Negli archivi della Matrice di Racalmuto leggesi un atto di morte di un
brigante datosi alla macchia (così ce lo accredita Eugenio Napoleone Messana)
che desta tuttora grande raccapriccio: era il 23 novembre 1811 ed il ‘miserandus’ - un uomo di 42 anni - «susceptis sacramentis penitentiae et
viatici, necato capite multatus a Tribunali nostrae regiae Curiae Criminalis,
animam in patibulo expiravit, in medio plateae et resecatis capite et manibus:
corpus per me D. Paulo Tirone sepultum [fuit] in ecclesia Matricis, in fovea
Communi», come a dire che il “povero
disgraziato, confessato e ricevuto il Viatico, dopo essere stato condannato
alla decapitazione dal Tribunale penale della nostra regia Curia, spirò sul
patibolo in mezzo alla piazza, avendo avuto tagliate testa e mani: il suo
corpo, con l’accompagnamento di me Sac. D. Paolo Tirone, fu seppellito in
Matrice, nella fossa comune.” ([11])
Il
Matranga sostiene che il frate di Racalmuto aprì i suoi conti con la giustizia,
non certo, per questioni ideali, per eresia o per le sue idee, ma solo perché
datosi al brigantaggio in abiti secolari, pur essendo già un diacono. A
prenderlo fu la Corte Laicale che ebbe a passarlo, per lo stato religioso del
monaco, al Tribunale del Santo Ufficio. Non abbiamo elementi per non credere al
Matranga. Anzi, la vicenda appare del tutto plausibile. Fu dunque una fortuna
per fra Diego La Matina potersi avvalere del Tribunale dell’Inquisizione,
diversamente i suoi giorni li avrebbe finiti subito, a 23 anni, nel 1644. I
crimini commessi sono per l’accusatore P. Girolamo Matranga fatti delittuosi
ascrivibili alla ‘crudeltà’ del frate agostiniano (giudizio che lo si rigiri
come meglio aggrada, resta sempre di
censura morale) e a ’libertà di coscienza’, locuzione oggi adoperata più per
esaltare che per condannare. E Sciascia vi si appiglia per la glorificazione di
quel tipo di reo. Nel linguaggio del tempo, quel modo di dire alludeva, però,
solo alla sfrenatezza dei costumi, a non avere coscienza morale, o ad averla
sfrenata, libertina.
«Siamo
convinti, - scrive Sciascia, nella “Morte dell’Inquisitore” op. cit. pag. 222 -
convintissimi, che nel giro di quattordici anni il Sant’Ufficio poteva ben
riuscire a fare di uomo religioso, che
dentro la religione in cui viveva mostrava qualche segno di libertà di
coscienza (l’espressione è del Matranga) un uomo assolutamente religioso,
radicalmente ateo». Lo snaturamento del pensiero del Matranga è fin troppo
scoperto. L’intento polemico e l’idea preconcetta giocano un brutto scherzo
allo scrittore, peraltro sempre molto circospetto. Il Tribunale
dell’Inquisizione era non migliore degli altri organi di giustizia dell’epoca,
ma neppure peggiore se si faceva a gara nell’invocarne la competenza per
sfuggire alle corti laicali. Si leggano le pagine del Di Giovanni in “Palermo
Restaurato” così lapidarie nel descrivere le manfrine del conte di Racalmuto
Giovanni del Carretto per sottrarsi alle grinfie del Viceré, conte
d’Albadalista, e darsi in pasto
all’Inquisizione. La fece franca da un irridente assassinio. [12]
E
la misera storia di fra Diego si chiude con un omicidio: del suo aguzzino, si
dirà, ma sempre uccisione era. Una tragica legge del taglione venne applicata.

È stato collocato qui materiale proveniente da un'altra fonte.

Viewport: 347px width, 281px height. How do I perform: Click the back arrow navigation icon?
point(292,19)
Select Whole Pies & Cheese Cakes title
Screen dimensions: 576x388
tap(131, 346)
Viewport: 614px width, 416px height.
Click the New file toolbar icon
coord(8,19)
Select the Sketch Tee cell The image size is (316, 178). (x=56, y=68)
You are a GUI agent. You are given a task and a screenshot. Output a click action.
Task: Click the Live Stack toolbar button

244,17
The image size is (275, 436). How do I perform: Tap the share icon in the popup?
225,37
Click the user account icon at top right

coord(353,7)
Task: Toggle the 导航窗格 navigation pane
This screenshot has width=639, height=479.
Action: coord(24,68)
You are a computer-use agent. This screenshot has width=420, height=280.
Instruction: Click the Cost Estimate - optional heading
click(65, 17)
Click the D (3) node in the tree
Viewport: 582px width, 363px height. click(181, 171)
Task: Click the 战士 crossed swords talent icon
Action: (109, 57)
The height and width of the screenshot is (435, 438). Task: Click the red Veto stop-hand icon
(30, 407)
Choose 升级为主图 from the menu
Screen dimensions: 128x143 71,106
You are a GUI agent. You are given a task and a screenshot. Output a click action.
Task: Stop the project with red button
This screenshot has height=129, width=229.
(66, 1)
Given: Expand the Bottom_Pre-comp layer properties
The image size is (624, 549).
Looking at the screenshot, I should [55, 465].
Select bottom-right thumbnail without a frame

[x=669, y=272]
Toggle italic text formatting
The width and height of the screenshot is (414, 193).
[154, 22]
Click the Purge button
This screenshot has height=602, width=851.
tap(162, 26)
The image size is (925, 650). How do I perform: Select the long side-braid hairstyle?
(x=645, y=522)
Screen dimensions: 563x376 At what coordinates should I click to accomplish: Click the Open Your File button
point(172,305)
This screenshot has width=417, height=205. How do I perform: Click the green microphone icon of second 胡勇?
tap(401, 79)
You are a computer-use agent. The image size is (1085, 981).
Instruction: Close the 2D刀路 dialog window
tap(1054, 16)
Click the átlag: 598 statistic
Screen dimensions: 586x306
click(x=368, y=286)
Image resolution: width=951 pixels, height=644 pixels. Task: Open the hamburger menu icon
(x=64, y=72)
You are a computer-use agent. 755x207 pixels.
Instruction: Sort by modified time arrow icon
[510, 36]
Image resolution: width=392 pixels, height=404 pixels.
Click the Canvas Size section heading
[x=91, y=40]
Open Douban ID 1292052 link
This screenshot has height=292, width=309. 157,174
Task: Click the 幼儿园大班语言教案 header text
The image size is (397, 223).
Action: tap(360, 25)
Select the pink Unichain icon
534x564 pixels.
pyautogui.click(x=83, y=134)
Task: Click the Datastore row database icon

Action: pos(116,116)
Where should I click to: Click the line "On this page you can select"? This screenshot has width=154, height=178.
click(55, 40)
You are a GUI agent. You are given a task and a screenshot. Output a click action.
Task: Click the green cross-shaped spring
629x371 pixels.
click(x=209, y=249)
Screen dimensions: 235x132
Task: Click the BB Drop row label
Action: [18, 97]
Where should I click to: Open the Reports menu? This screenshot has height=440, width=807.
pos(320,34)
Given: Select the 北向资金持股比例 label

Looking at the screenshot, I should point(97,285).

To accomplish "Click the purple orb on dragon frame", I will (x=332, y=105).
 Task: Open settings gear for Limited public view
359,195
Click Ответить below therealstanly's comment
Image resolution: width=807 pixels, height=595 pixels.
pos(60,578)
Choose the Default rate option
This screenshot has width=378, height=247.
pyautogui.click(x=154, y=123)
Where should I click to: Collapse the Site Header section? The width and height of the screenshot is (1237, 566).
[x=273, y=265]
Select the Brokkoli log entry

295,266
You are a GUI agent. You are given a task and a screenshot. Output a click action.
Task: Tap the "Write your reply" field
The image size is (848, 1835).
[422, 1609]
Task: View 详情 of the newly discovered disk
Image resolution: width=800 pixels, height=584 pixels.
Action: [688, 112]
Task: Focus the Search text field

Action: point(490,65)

Stigmatizziamo pure quell’esecuzione capitale, ma parlare di martirio, è
blasfemo.
La
mamma di fra Diego non ebbe motivo di scagliarsi contro la chiesa. Era una
terziaria francescana, intrisa di tanta pietà cristiana. Morì, assistita dai
frati racalmutesi, con esemplare forza d’animo e tanto attaccamento al Cristo,
senza alcuna voglia di ribellismo eretico. Pianse, sì, il figlio, ma lo pianse
come un infelice peccatore, giammai come un eroico martire, dal “tenace
concetto”. L’archivio della Matrice è pieno di testimonianze al riguardo.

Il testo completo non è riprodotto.